Dozens of Social Security offices slated to close
The real pullback is taking place at local field offices. The DOGE site lists lease terminations of 47 Social Security branch locations across the country as of March 6.
Offices have been closed or are in the process of closing in 24 states. Georgia leads the way with five office lease terminations, followed by Arkansas, North Carolina and Alabama at four each.
These field offices are the primary points of contact for in-person interactions with the public and perform essential functions for the SSA, like processing applications for benefits and verifying required documentation.
An estimated 119,128 people visited Social Security branch locations across the country in 2023, according to SSA data.
Some locations that have already closed, such as the Columbus, Ohio, and Las Vegas offices, relocated to nearby federal buildings. Others, like the office in Grand Junction, Colorado, came with this note on the DOGE website: “Termination details are still being finalized…The strategy is under development.”
But for many other cities and small towns, Social Security offices have simply shuttered, tagged with “True Termination” on the DOGE website.

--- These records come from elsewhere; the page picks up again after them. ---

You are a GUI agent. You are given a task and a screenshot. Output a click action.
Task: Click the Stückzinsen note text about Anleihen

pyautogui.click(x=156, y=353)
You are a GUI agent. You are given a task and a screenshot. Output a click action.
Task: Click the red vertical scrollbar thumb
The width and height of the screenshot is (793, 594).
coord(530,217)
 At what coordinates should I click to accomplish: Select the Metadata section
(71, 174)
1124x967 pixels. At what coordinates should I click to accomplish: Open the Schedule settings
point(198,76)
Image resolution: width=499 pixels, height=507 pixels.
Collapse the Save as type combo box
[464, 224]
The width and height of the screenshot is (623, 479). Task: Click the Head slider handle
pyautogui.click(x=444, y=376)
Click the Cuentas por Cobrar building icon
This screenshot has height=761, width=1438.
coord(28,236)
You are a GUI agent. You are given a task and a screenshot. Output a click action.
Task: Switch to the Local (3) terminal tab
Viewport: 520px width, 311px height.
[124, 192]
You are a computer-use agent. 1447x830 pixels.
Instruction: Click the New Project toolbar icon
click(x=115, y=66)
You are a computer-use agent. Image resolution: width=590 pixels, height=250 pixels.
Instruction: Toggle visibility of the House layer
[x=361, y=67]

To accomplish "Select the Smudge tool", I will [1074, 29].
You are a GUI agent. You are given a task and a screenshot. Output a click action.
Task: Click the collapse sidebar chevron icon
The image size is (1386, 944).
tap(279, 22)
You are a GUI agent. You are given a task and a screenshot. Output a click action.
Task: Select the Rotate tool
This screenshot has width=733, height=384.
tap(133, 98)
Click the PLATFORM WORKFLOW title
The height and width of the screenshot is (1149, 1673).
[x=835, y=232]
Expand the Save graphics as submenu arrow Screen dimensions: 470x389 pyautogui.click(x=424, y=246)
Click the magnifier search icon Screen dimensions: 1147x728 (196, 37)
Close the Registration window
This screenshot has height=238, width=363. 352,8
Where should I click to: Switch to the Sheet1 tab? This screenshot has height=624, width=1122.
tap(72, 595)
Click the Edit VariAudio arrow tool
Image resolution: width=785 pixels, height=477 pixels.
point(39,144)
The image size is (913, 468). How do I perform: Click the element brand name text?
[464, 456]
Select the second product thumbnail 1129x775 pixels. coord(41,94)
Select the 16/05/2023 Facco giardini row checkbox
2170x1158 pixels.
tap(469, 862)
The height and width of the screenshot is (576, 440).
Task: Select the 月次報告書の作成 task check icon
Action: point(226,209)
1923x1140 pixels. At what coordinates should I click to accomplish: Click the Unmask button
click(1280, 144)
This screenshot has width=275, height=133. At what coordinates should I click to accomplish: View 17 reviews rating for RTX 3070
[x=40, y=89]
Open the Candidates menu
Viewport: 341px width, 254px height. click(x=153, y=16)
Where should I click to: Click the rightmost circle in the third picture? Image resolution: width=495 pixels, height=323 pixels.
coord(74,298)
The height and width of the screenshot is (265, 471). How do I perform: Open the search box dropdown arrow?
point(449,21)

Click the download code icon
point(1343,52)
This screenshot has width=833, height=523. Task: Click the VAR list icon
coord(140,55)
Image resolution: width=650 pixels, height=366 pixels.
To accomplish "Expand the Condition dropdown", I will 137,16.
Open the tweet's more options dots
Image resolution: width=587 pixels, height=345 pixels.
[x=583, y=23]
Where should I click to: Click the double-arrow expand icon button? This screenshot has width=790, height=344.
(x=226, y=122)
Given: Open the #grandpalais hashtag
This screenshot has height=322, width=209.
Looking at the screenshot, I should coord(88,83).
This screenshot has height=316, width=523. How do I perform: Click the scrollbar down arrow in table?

Multiple branches were closed in rural areas like Montana, which is set to lose two of its seven offices.
That would leave some residents in remote areas more than 100 miles away from their nearest Social Security office. If the branch in Missoula, Montana, closes, for example, the next closest office in Butte is 126 miles away — a nearly two-hour drive.
The Social Security Administration has struggled with long wait times for years, and staffing is already at a 50-year low. From 2013 to 2023, Social Security beneficiaries increased 25 percent while SSA’s operating budgets decreased 17 percent, according to the American Federation of Government Employees, the union representing SSA field office workers.
Experts warn that more job cuts and branch closures will further gum up operations for everyday Americans.
“A reduced workforce will only exacerbate the long hold times on the agency’s 1-800 phone line and directly hurt beneficiaries and claimants who need access to one-on-one help,” says Richman.